Records from a data collection
⁂

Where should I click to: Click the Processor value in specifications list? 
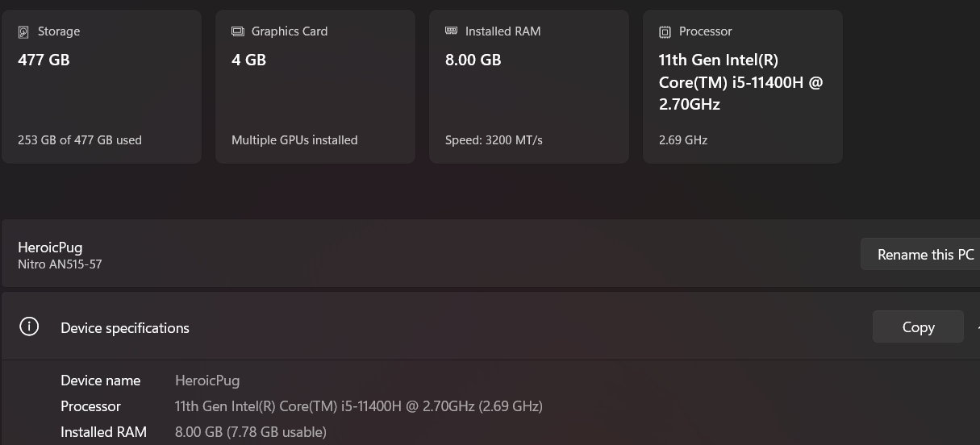point(358,406)
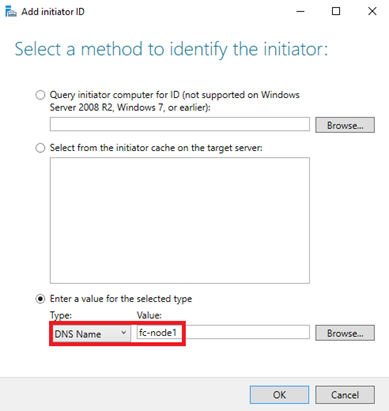The width and height of the screenshot is (389, 411).
Task: Select the Enter a value radio button
Action: point(40,299)
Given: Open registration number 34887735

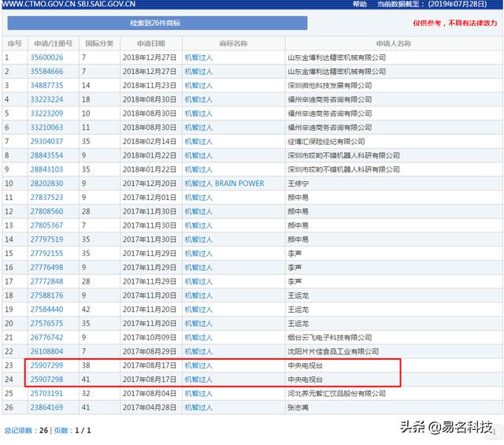Looking at the screenshot, I should coord(46,85).
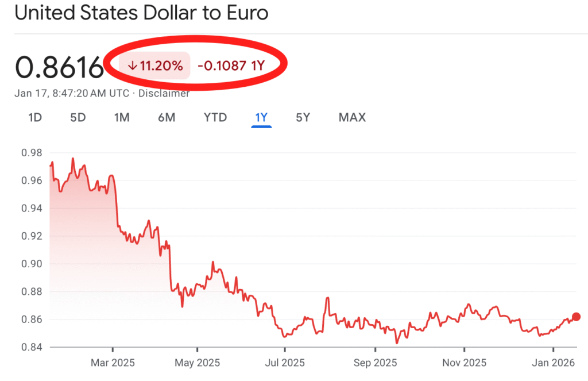Click the -0.1087 1Y change value
This screenshot has width=588, height=381.
(231, 66)
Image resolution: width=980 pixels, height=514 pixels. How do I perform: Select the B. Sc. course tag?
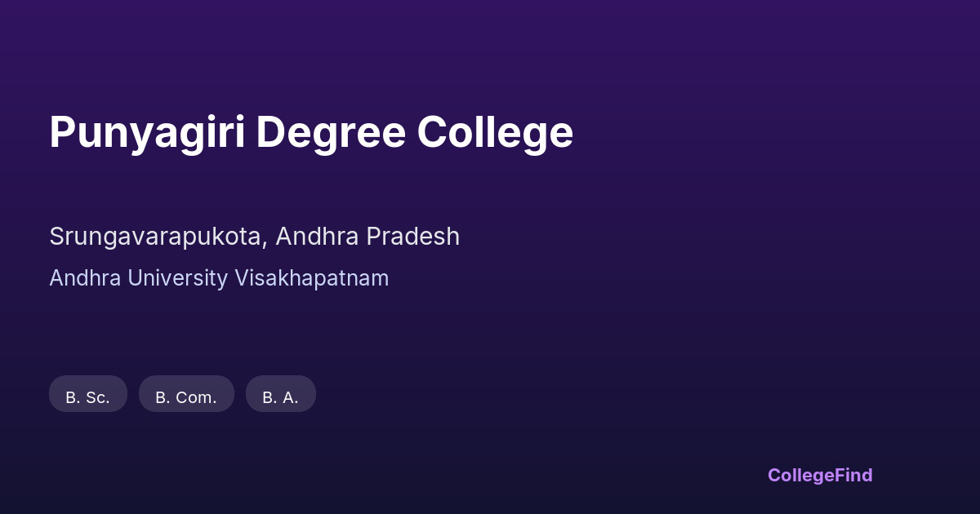(x=88, y=396)
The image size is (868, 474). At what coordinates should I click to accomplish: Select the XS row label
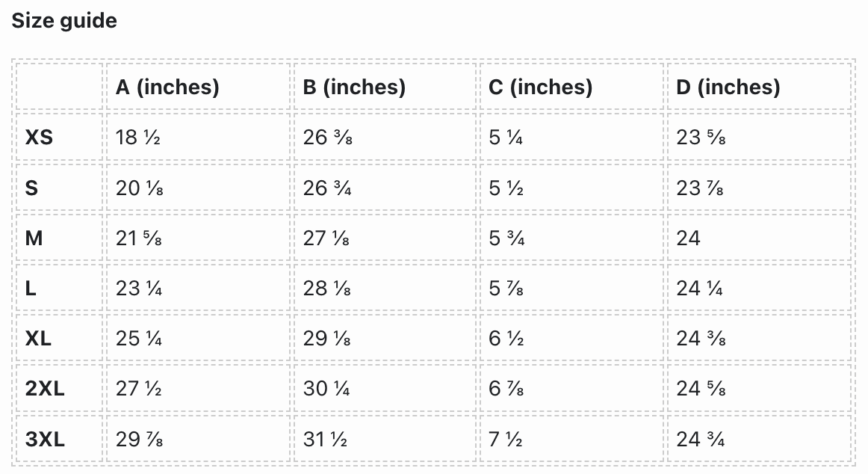coord(39,138)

⁂

→ REQUIREMENT:
Your answer must be the lines from the one containing "Image resolution: width=980" through the last line of the records, copied exactly, with no pictures.

→ REPLY:
Image resolution: width=980 pixels, height=514 pixels. How do I perform: Select the B. Sc. course tag?
(x=88, y=396)
The image size is (868, 474). At what coordinates should I click to accomplish: Select the XS row label
coord(39,138)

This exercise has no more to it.